(HealthDay News) — Use of the BRCAPRO model for assessment of the likelihood of having a germline BRCA1/BRCA2 mutation, based on age, ethnicity, and family history, may underestimate the risk of mutations, according to a study published online March 17 in the Journal of Clinical Oncology.
Molly S. Daniels, from the University of Texas MD Anderson Cancer Center in Houston, and colleagues calculated BRCAPRO scores for 589 patients with ovarian cancer referred for genetic counseling at three institutions. The BRCAPRO predictions were compared with observed mutations.
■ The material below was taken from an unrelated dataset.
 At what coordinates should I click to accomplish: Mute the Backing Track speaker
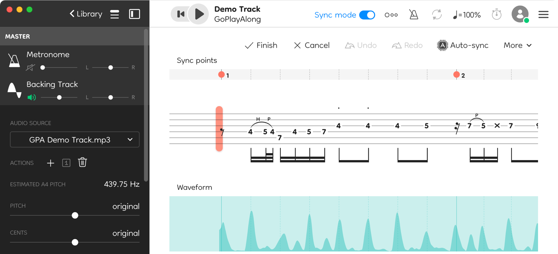point(32,97)
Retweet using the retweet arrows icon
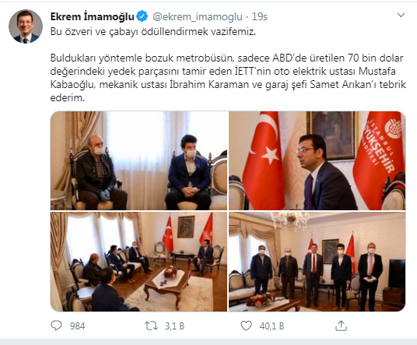417x345 pixels. tap(151, 326)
The researchers found that 31% of patients with ovarian cancer tested positive for BRCA1 or BRCA2 mutation. More mutations were observed than expected with BRCAPRO scores <40% (93 mutations observed versus 34.1 mutations expected; P<0.001). Twenty-eight percent of mutations (51 of 180) would have been missed if patients with BRCAPRO scores <10% had not been tested. The risk for high-grade serous ovarian cancers was underestimated with BRCAPRO, but it overestimated the risk for other histologies (P<0.001). Underestimation increased with decreasing age at diagnosis, and there was institution-level variation in model performance (both P=0.02).
“This study demonstrates that assessment of family history by a validated model cannot effectively target testing to a high-risk ovarian cancer patient population, which strongly supports the recommendation to offer BRCA1/BRCA2 genetic testing to all patients with high-grade serous ovarian cancer regardless of family history,” the authors write.